We find no basis in the record for the finding of the trial court that the water outside the channel at the place of the meeting was shoal or that “spoil banks proliferate in Lake Borgne” at that place. The chart shows, to the contrary that there was ample maneuvering room in deep water at the very place where the collision took place; moreover, the fault of the Cherokee in not reversing engines in time to avoid a collision when her navigator was in constant awareness of the relative position of the two craft was grave indeed. As stated in Postal Steamship Corp. v. El Isleo, 308 U.S. 378, 387, 60 S.Ct. 332, 336, 84 L.Ed. 335.
“The plain purpose of the Inspector’s Rules is to minimize the danger of collision. The so-called privileged vessel has no absolute right to keep her course and speed regardless of the danger involved in that action. Her right to maintain her privilege ends when there is danger of collision and in the presence of that danger both vessels must be ‘stopped and backed if necessary, until signals for passing with safety are made and understood.’ ”
See also The George S. Tice, (New York & Albany Lighterage Co. v. Davis; Sargent Barge Line Inc. v. Davis), 2 Cir., 287 F. 127. The Cutler, D.C.N.Y., 58 F.Supp. 864, aff. p.c. 2 Cir., 147 F.2d 545.

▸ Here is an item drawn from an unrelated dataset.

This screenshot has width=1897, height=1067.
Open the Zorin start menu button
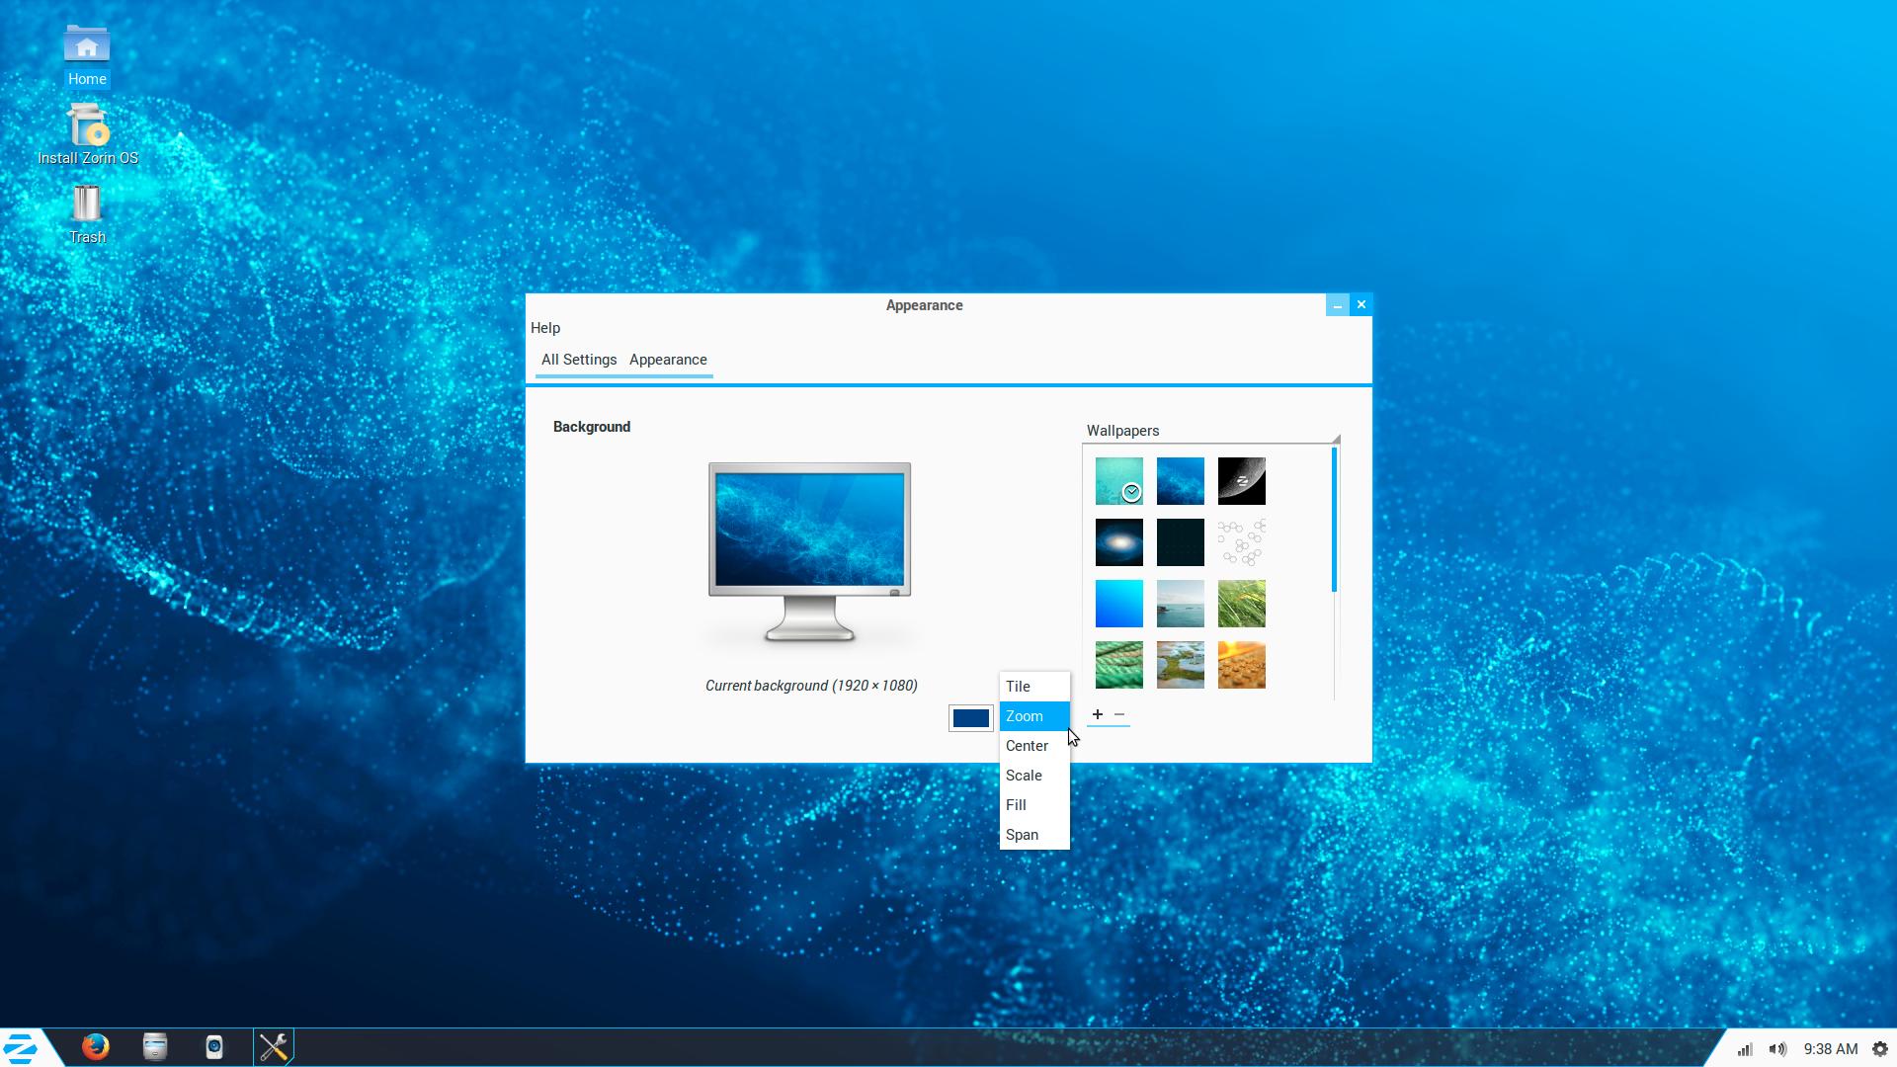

It seems clear that Mock, the navigator of the Cherokee, gave the real explanation as to why he did not take the simple action that would have prevented the destruction of his craft. He simply determined that he would not veer from the direct course to New Orleans by so
The damage to the Cherokee is attributable entirely to this gross fault on the part of her navigator. The trial court erred in giving a decree for the libelant. The judgment is Reversed and Remanded with the directions that a decree be entered for respondent, the appellant here.
, Mock testified that he understood this procedure was necessary and that lie would have followed the same course.
. Pertinent parts of this testimony follow:
“Q. Now, Captain, when you saw him holding up into the channel, why couldn’t you have run up the Rigolets and gotten out of his way? You were a light boat? A. Right.
“Q. Why couldn’t you do that? A. Because I ain’t got no habit of running from people in the channel.
*310 “Q. But you could have done it? A. No.
“Q. Why couldn’t you? A. Could have left the channel and gone way out of the channel, when, by Heck, that was our course, taking it here (indicating chart) to get to New Orleans.
“Q. But, Captain, to avoid a collision, couldn’t you have run into the Rigolets? A. How did I know he was going to run over me.
“Q. You saw him, you testified, blocking the channel. A. He was coming down side — the south side — coming this way. He didn’t have the whole channel blocked.
“Q. Angling to your side? A. Yes.
“Q. But you didn’t run out of the channel into the Rigolets, which you could have done? A. I did do it, steered out the channel.
“Q. Couldn’t you have run further to the north to the Rigolets? A. I suppose when I saw him coming I could have turned and run way off here and probably went aground.
“Q. Well, Oaptain, look (indicating chart) — there is plenty of water up here for you to run, isn’t there? A. Yes.
“Q. You wouldn’t have gone aground in 27 or 21 or 18 feet, would you? A. Well, I tell you—
“Q. Answer that question, would you? A. I am going to answer.
“Mr. Mitchell:
I object to counsel arguing with the witness.
“Mr. Matthews:
The witness is arguing with counsel, not counsel with the witness.
“A. On the rules — there is the ranges —he knew the rules and regulations the same as anybody else is supposed to know them.”